(Entries for locating text and elements)

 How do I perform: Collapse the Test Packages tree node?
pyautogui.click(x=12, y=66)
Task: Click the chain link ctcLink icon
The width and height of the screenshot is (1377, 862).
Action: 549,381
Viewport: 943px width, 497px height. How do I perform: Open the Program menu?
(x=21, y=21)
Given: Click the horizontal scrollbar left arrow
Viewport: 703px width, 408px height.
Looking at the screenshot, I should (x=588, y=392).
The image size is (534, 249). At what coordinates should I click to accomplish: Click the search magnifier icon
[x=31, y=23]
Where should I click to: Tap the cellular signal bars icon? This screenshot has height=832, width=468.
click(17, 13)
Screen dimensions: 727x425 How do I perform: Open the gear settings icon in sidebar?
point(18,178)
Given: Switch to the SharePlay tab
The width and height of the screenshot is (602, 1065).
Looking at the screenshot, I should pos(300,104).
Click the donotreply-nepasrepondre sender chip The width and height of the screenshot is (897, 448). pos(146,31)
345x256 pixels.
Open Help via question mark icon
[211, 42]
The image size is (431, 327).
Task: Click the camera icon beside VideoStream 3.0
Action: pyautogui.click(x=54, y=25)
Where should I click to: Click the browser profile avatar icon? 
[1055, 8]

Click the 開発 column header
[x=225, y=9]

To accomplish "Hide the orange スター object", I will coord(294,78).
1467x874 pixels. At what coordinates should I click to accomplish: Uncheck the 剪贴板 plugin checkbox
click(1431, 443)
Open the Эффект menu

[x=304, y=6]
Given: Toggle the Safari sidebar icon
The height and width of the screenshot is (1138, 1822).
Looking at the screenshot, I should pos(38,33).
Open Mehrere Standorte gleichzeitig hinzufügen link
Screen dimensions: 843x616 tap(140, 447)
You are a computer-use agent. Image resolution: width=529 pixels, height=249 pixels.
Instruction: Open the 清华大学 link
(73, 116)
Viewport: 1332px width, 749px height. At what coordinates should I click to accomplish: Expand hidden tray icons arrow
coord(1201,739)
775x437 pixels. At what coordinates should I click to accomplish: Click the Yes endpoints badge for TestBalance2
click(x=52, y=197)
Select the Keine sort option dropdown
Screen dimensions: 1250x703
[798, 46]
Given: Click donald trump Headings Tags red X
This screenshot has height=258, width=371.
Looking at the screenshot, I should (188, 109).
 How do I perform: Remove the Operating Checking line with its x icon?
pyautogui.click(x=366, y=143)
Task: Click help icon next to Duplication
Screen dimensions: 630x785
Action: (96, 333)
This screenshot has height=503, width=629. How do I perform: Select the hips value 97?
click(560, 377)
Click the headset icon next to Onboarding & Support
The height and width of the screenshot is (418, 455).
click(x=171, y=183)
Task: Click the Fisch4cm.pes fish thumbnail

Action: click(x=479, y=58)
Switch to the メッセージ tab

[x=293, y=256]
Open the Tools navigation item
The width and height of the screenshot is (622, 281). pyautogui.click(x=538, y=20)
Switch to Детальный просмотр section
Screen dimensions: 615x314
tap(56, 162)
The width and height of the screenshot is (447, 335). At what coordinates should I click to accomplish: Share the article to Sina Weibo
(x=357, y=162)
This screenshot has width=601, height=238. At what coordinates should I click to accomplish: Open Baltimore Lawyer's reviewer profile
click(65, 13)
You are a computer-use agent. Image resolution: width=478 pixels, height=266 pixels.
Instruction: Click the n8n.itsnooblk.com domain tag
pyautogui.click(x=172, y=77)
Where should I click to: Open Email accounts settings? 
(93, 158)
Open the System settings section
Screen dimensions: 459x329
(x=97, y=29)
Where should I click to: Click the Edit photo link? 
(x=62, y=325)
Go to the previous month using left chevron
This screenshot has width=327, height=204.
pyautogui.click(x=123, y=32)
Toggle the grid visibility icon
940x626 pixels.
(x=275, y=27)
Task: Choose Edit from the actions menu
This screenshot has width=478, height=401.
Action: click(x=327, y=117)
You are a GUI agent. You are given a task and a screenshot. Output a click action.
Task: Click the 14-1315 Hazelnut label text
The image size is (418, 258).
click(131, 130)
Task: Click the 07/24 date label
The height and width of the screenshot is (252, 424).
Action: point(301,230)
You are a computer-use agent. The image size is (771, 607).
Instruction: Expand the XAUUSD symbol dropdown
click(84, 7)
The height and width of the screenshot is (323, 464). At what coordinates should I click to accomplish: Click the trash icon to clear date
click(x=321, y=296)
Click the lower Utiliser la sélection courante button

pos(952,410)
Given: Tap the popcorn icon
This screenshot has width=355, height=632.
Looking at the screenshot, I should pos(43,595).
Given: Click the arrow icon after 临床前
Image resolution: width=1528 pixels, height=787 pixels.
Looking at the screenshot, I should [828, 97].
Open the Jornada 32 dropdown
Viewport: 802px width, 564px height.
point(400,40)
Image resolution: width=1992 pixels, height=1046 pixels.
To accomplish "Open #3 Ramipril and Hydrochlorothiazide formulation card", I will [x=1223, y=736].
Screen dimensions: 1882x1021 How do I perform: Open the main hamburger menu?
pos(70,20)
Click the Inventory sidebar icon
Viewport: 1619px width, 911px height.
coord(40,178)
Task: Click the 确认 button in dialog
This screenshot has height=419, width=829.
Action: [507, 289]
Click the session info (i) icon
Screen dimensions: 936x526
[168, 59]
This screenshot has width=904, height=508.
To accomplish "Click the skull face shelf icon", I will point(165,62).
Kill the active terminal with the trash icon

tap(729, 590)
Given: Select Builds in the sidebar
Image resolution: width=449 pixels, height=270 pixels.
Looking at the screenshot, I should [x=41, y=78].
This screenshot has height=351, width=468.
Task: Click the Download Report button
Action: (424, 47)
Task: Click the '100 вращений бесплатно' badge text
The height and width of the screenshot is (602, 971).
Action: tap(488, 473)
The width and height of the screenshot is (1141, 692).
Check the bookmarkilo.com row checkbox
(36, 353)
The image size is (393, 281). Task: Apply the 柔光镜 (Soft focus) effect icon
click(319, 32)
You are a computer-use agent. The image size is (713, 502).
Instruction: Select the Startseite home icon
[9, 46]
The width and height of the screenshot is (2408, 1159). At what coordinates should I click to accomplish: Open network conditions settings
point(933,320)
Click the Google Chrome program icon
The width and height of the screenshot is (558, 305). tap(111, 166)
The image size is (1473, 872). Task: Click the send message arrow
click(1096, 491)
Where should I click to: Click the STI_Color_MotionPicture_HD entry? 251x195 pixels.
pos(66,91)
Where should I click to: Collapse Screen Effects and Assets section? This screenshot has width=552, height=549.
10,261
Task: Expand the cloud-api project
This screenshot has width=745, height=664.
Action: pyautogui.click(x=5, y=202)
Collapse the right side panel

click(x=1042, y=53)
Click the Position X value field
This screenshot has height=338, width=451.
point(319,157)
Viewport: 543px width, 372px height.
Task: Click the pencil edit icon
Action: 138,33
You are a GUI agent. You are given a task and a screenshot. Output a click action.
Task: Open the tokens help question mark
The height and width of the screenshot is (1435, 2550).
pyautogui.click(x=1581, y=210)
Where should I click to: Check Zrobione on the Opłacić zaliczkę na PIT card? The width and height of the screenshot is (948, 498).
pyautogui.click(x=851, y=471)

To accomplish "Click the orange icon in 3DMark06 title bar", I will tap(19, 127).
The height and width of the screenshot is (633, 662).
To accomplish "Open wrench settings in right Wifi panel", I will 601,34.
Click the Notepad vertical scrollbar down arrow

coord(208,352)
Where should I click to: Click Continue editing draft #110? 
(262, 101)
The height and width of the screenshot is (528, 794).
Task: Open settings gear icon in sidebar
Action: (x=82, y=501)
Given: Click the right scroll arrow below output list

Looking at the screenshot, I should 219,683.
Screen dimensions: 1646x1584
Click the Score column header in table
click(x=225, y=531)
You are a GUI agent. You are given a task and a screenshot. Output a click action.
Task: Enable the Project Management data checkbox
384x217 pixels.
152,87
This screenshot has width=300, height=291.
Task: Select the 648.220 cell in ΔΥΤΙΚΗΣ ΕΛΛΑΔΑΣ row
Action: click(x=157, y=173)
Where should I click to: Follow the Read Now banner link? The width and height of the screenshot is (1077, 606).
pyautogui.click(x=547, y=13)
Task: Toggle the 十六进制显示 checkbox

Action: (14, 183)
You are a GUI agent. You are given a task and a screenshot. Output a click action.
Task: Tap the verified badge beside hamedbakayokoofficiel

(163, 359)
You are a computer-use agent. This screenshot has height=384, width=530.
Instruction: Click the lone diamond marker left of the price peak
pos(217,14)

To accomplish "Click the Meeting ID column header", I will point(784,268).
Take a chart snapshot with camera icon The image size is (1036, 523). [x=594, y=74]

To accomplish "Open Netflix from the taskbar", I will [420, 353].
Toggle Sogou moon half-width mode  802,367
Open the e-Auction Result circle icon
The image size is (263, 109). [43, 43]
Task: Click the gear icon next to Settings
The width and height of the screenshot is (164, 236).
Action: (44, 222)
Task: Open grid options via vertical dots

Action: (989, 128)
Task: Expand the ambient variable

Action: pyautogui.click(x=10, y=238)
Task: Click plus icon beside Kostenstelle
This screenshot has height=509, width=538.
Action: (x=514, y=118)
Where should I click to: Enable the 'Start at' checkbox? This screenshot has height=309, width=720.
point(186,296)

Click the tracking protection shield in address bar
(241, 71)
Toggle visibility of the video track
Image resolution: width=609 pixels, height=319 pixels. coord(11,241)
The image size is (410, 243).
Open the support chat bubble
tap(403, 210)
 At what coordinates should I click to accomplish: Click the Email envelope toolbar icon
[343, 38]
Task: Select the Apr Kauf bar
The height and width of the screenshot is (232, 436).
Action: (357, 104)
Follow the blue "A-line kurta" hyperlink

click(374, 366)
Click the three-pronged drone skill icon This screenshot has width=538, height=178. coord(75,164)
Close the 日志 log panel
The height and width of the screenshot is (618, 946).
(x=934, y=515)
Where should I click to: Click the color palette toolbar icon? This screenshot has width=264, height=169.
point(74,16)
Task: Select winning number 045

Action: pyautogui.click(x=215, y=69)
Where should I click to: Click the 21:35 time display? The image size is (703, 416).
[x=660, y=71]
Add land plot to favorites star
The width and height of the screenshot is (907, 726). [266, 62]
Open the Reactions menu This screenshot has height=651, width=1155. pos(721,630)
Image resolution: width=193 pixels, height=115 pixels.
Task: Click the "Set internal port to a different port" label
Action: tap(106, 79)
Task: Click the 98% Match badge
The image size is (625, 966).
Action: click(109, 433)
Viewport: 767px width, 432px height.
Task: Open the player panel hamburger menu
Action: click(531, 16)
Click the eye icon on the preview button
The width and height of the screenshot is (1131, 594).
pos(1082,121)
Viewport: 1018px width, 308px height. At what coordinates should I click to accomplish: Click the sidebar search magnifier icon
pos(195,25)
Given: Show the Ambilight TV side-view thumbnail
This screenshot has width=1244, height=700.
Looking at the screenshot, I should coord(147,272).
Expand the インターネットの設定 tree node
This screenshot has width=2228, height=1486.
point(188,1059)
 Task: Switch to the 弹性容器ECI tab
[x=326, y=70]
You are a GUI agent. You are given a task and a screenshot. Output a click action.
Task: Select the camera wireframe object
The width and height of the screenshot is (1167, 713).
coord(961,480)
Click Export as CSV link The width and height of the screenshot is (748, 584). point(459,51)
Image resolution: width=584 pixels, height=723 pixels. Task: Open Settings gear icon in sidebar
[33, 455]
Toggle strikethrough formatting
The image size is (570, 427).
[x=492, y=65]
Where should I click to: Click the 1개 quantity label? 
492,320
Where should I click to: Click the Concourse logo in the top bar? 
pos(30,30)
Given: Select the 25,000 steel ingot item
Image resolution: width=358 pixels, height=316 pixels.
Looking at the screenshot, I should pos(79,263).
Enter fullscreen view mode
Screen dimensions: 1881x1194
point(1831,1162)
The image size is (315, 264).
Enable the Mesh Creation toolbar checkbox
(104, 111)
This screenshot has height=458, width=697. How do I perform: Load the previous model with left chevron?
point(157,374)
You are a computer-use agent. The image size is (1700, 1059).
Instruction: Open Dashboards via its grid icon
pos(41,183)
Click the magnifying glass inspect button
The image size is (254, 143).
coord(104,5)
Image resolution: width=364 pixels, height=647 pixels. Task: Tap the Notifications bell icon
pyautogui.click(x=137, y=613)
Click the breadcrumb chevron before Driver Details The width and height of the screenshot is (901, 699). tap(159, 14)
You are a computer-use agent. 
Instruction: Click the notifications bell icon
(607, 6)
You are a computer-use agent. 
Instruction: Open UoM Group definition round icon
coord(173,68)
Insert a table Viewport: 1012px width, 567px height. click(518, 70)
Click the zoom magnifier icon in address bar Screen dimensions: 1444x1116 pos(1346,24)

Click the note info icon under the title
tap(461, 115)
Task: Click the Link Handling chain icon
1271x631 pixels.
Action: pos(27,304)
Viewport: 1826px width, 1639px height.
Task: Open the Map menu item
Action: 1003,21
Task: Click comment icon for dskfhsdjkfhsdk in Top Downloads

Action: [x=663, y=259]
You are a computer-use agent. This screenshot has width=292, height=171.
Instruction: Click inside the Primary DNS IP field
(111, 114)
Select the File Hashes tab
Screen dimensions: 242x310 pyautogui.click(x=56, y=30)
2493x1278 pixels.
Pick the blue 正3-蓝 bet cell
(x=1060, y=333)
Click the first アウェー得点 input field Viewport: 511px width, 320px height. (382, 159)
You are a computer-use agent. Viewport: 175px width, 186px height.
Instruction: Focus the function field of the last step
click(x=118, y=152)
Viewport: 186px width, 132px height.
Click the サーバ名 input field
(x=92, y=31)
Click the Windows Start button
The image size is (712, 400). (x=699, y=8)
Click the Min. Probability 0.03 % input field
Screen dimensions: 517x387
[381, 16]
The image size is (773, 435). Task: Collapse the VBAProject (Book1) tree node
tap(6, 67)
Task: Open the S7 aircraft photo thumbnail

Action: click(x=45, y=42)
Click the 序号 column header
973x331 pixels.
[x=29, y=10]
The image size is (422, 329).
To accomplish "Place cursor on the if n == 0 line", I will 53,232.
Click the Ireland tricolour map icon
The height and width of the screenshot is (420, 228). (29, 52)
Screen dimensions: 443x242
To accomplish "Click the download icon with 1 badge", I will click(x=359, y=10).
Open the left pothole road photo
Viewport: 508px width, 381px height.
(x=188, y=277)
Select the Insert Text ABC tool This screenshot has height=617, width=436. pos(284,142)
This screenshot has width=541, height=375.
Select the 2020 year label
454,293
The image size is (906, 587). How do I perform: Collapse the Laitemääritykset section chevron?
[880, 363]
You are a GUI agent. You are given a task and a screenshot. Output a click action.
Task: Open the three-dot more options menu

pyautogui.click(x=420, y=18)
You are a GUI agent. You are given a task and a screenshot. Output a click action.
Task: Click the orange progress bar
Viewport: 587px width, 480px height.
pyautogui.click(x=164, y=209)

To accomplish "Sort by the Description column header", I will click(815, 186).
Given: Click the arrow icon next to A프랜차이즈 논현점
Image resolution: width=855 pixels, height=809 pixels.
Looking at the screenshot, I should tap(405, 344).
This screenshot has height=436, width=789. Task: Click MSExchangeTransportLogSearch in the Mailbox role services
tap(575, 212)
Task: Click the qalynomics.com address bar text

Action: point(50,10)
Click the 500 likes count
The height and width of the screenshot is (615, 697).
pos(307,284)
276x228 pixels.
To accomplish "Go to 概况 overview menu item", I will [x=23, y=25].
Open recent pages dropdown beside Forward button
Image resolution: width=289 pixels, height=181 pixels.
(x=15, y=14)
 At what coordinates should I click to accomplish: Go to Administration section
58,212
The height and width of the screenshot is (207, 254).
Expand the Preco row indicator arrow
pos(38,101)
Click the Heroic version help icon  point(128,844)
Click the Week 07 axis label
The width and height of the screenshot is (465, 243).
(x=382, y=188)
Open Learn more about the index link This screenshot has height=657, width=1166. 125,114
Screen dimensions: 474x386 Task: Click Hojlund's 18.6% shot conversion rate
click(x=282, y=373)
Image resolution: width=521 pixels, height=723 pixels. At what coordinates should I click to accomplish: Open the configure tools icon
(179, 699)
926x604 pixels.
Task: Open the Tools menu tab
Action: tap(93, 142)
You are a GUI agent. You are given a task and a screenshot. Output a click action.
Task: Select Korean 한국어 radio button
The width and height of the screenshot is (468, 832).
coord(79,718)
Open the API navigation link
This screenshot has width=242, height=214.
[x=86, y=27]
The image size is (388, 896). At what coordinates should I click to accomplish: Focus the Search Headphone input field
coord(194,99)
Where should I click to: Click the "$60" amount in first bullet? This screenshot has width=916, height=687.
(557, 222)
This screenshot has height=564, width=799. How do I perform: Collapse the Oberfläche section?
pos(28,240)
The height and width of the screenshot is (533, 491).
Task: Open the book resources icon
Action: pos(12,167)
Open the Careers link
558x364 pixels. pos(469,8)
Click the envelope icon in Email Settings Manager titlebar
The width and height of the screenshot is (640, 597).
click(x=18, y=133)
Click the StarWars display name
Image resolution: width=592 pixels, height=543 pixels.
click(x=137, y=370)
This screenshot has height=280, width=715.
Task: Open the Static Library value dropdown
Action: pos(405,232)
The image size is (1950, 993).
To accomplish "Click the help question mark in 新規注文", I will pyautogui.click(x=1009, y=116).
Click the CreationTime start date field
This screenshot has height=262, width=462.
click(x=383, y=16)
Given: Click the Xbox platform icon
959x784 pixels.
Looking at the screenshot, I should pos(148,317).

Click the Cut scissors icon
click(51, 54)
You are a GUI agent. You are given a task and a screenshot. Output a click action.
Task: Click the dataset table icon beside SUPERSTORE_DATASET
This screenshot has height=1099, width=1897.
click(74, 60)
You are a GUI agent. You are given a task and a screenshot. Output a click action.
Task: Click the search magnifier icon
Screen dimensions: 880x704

REQUIRED TASK
Write out, word for word, the part of the lines above that opens with the line containing "Click the donotreply-nepasrepondre" and closes with the line containing "I will coord(294,78).", including both of those lines.

SOLUTION
Click the donotreply-nepasrepondre sender chip The width and height of the screenshot is (897, 448). pos(146,31)
345x256 pixels.
Open Help via question mark icon
[211, 42]
The image size is (431, 327).
Task: Click the camera icon beside VideoStream 3.0
Action: pyautogui.click(x=54, y=25)
Where should I click to: Click the browser profile avatar icon? 
[1055, 8]

Click the 開発 column header
[x=225, y=9]

To accomplish "Hide the orange スター object", I will coord(294,78).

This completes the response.